[vfio-users] Kernel panic at vfio_intx_handler leads to low performance in guest VM

Alex Williamson alex.williamson at redhat.com
Wed May 31 16:26:16 UTC 2017


On Wed, 31 May 2017 10:15:59 +0000
Zhifeng Hu <zhifeng.hu at hotmail.com> wrote:

> Thank you Alex,
> 
> I took a look at the link you provided, follow the guide and enable MSI, the performance of guest VM improved significantly.
> 
> Regarding to the answers & questions you mentioned in previous mail, here are my update:
> > You really want to avoid x-vga=on, especially with IGD host graphics.  
> Why did you say that? And I did not see any other parameters that can be used to replace x-vga=on.

Because...

http://vfio.blogspot.com/2014/08/whats-deal-with-vga-arbitration.html
http://vfio.blogspot.com/2014/08/primary-graphics-assignment-without-vga.html
https://www.youtube.com/watch?v=NhZ9eIpg2nM

The better solution is to use a GPU that supports UEFI in the ROM and
use OVMF for the guest firmware.

◆ **RECORDED DATA**:

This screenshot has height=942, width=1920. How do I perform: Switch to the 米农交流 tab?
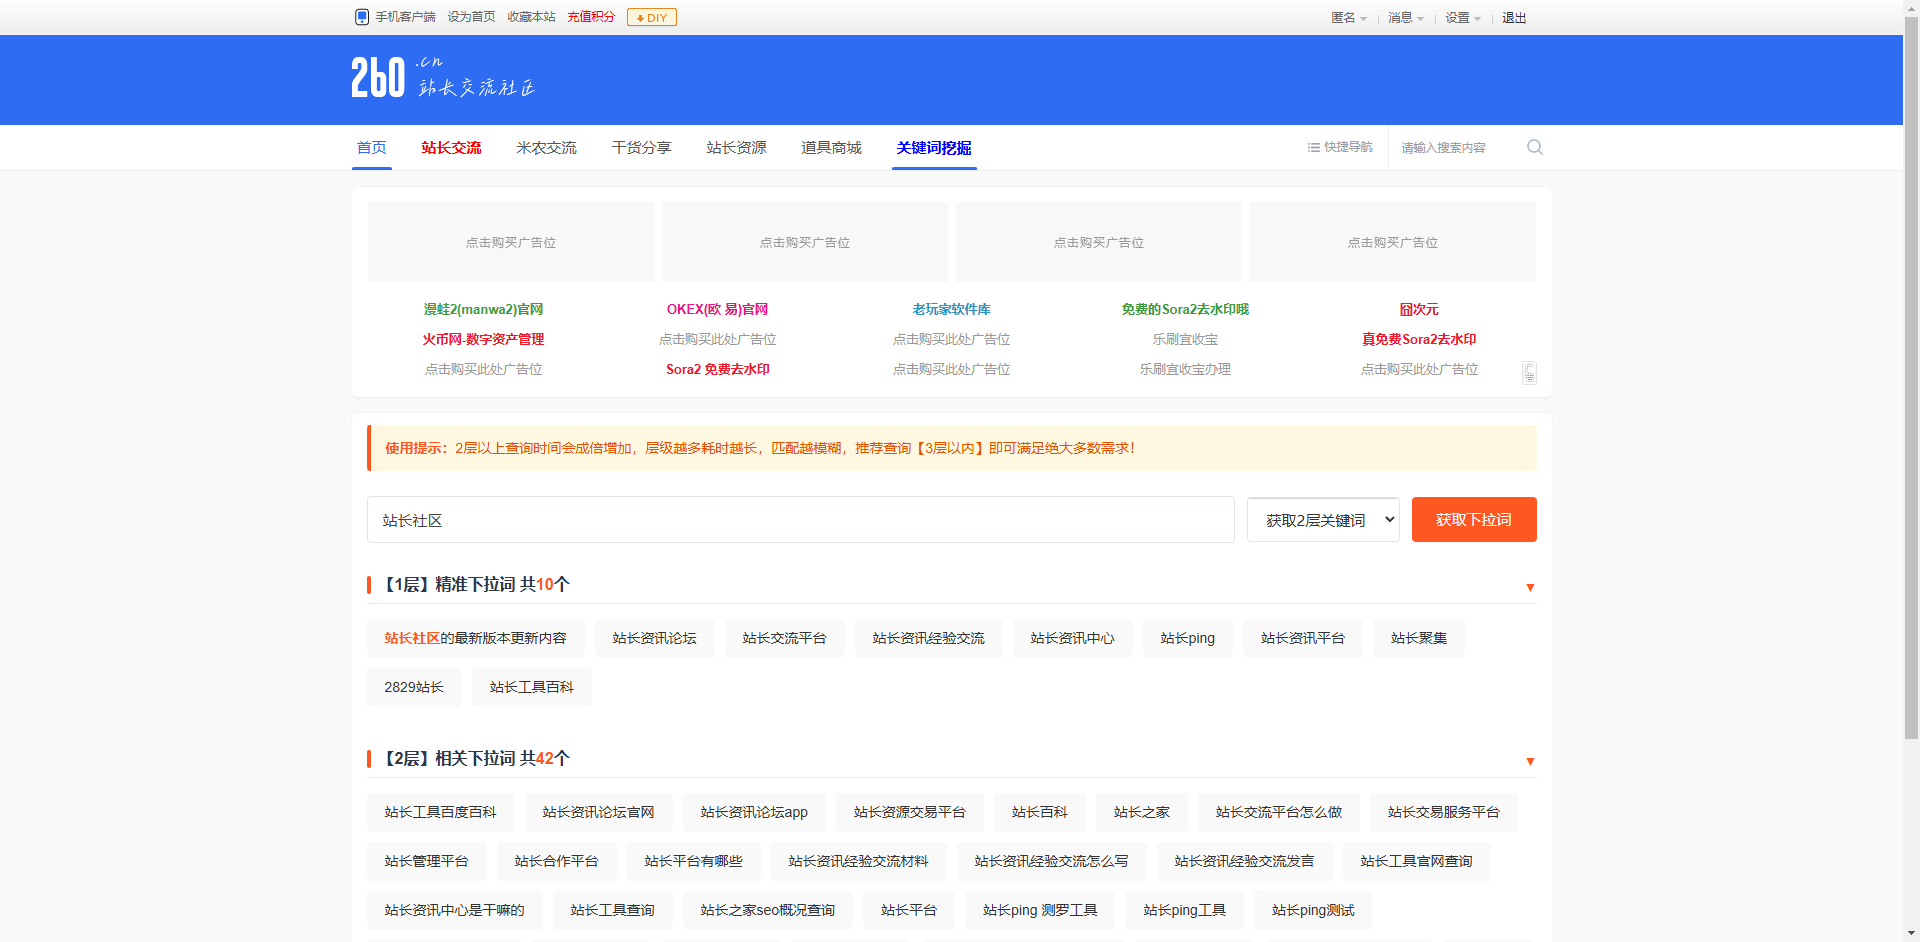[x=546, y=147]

...

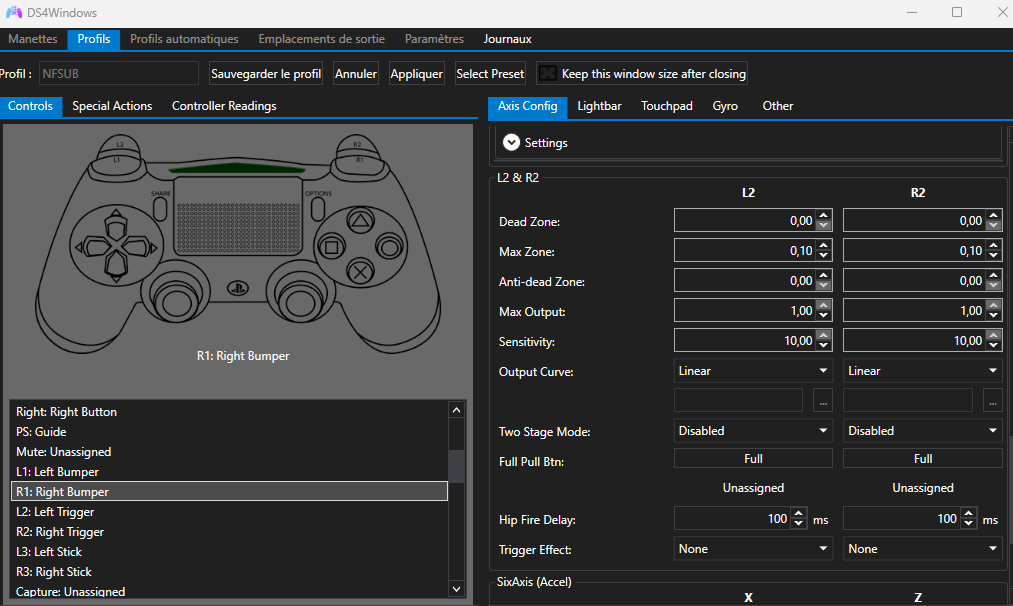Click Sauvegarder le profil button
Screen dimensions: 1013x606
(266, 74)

◆ **REQUIRED WORK**:
1. For the vfio-users post, decide whether each statement agrees with it, answering yes or no and quoting the deciding words: (a) Enabling MSI made the guest VM perform much better. (b) Zhifeng Hu found another parameter that could replace x-vga=on. (c) The recommended guest firmware is OVMF.
2. List every web address given in the vfio-users post.

◆ **ANSWER LIST**:
1.
(a) Yes: "follow the guide and enable MSI, the performance of guest VM improved significantly."
(b) No: "I did not see any other parameters that can be used to replace x-vga=on."
(c) Yes: "use OVMF for the guest firmware."

2.
http://vfio.blogspot.com/2014/08/whats-deal-with-vga-arbitration.html
http://vfio.blogspot.com/2014/08/primary-graphics-assignment-without-vga.html
https://www.youtube.com/watch?v=NhZ9eIpg2nM